Biomarkers may aid treatment decisions in DCIS

Certain biomarkers may help predict risk for and severity of recurrent disease in women with ductal carcinoma in situ (DCIS), according to a new study.

Researchers performed a nested case-control study of 1,162 women diagnosed with DCIS and treated with lumpectomy alone from 1983 to 1994. The study looked at clinical characteristics of DCIS, subsequent disease (invasive breast cancer, DCIS in the ipsilateral breast or DCIS at a regional or distant site more than six months after initial DCIS treatment), and data from pathology reviews and immunohistochemical staining. The authors examined factors related to subsequent invasive cancer and subsequent DCIS and calculated patients' eight-year risk. The study results were published early online April 28 by the Journal of the National Cancer Institute.

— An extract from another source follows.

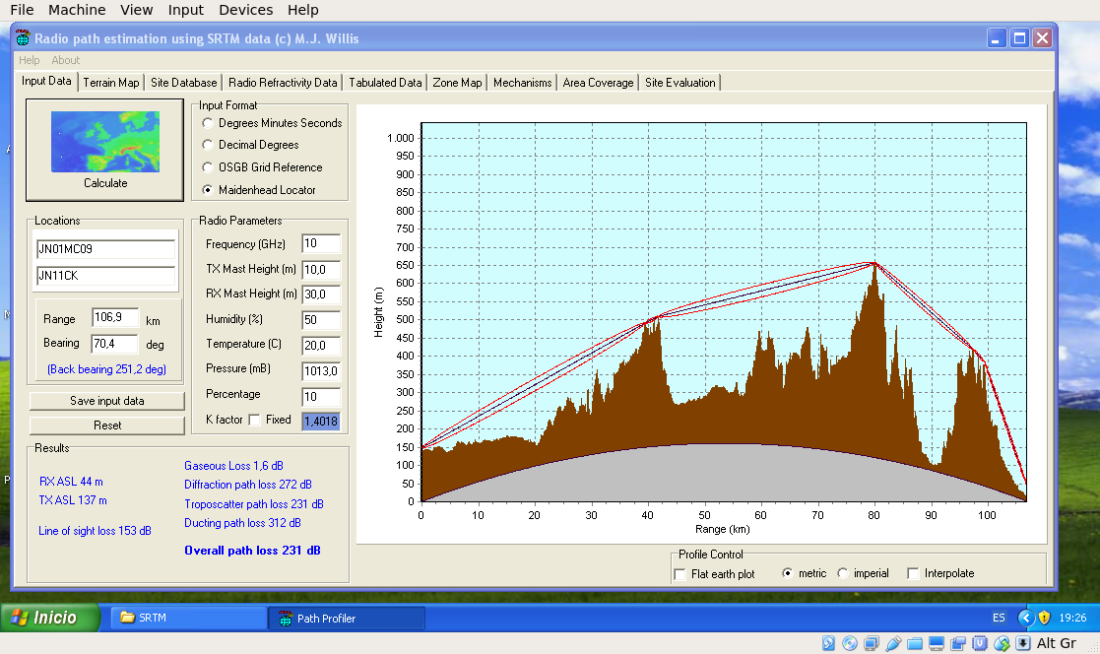Click the VirtualBox optical disk icon

[849, 644]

Eight-year risk for subsequent invasive cancer was higher in women whose DCIS was detected on palpation or whose lesions were positive for p16, cyclooxygenase-2 (COX-2) and Ki67 antigen (19.6%; 95% CI, 19.0% to 21.3%) than in women whose DCIS was detected on mammography and in which the same three biomarkers were negative (4.1%; 95% CI, 3.4% to 5.0%) (P=0.018). Eight-year risk for subsequent DCIS, meanwhile, was greatest for women whose DCIS lesions had disease-free margins of at least 1 mm and one of the following biomarker profiles: estrogen-receptor negative, epidermal growth factor receptor-2 positive, Ki67 antigen positive or p16 positive, COX-2 negative and Ki67 antigen positive. Five- and eight-year risk for subsequent DCIS was lowest in women whose disease-free margins were 10 mm or more. Nuclear grade was not associated with future invasive cancer.

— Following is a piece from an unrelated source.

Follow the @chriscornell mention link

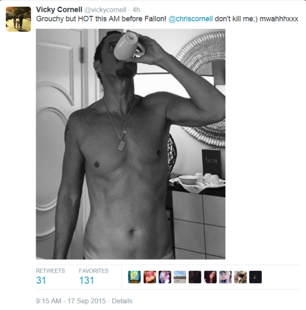(x=190, y=19)
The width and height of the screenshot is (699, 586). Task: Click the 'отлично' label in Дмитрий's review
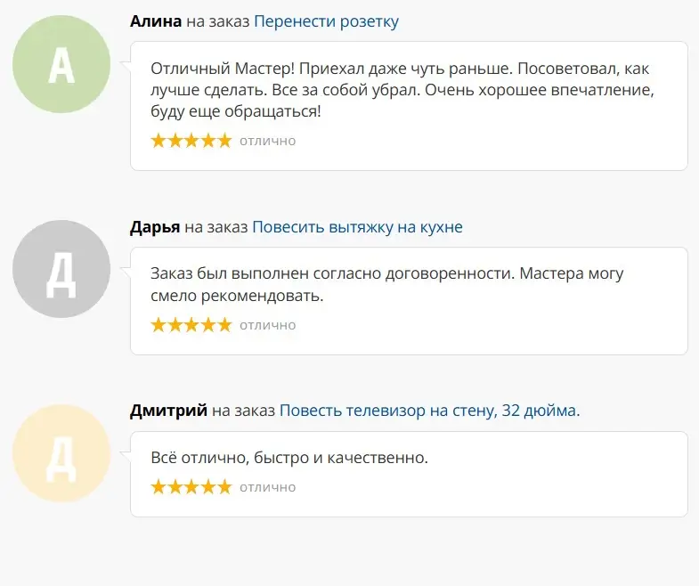tap(267, 487)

The study had several potential limitations, including retrospective assessment of clinical factors and possible over- or underestimation of subsequent tumor risk. However, the authors concluded that biomarkers can be useful in helping to quantify future cancer risk in women with DCIS. “We show that the mode of detection and the biomarkers p16, COX-2, and Ki67 may be used to help stratify a woman's risk of subsequent invasive cancer and to help her decide whether she should undergo adjuvant therapies,” the authors wrote.

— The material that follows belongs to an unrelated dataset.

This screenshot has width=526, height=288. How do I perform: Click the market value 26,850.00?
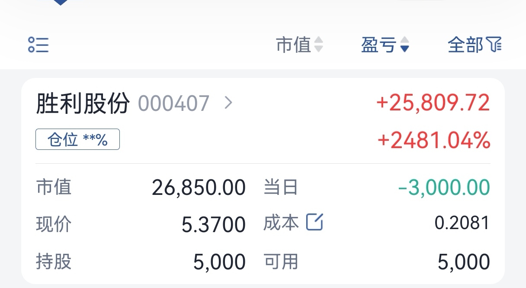tap(199, 188)
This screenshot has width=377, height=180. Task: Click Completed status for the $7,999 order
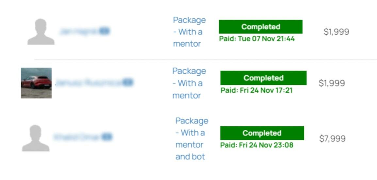[x=262, y=133]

Another study released last week reported that established breast cancer risk factors in non-Hispanic white women do not necessarily apply to Hispanic populations. Using data from the population-based, case-controlled 4-Corners Breast Study, the authors found that Hispanic women with breast cancer were more likely to have characteristics usually associated with lower breast cancer risk, such as earlier age at first childbirth and less hormone use. Overall, 62% to 75% of breast cancer cases could be attributed to established risk factors in non-Hispanic white women versus 7% to 36% of breast cancer cases in Hispanic women. The study was published online April 26 by Cancer.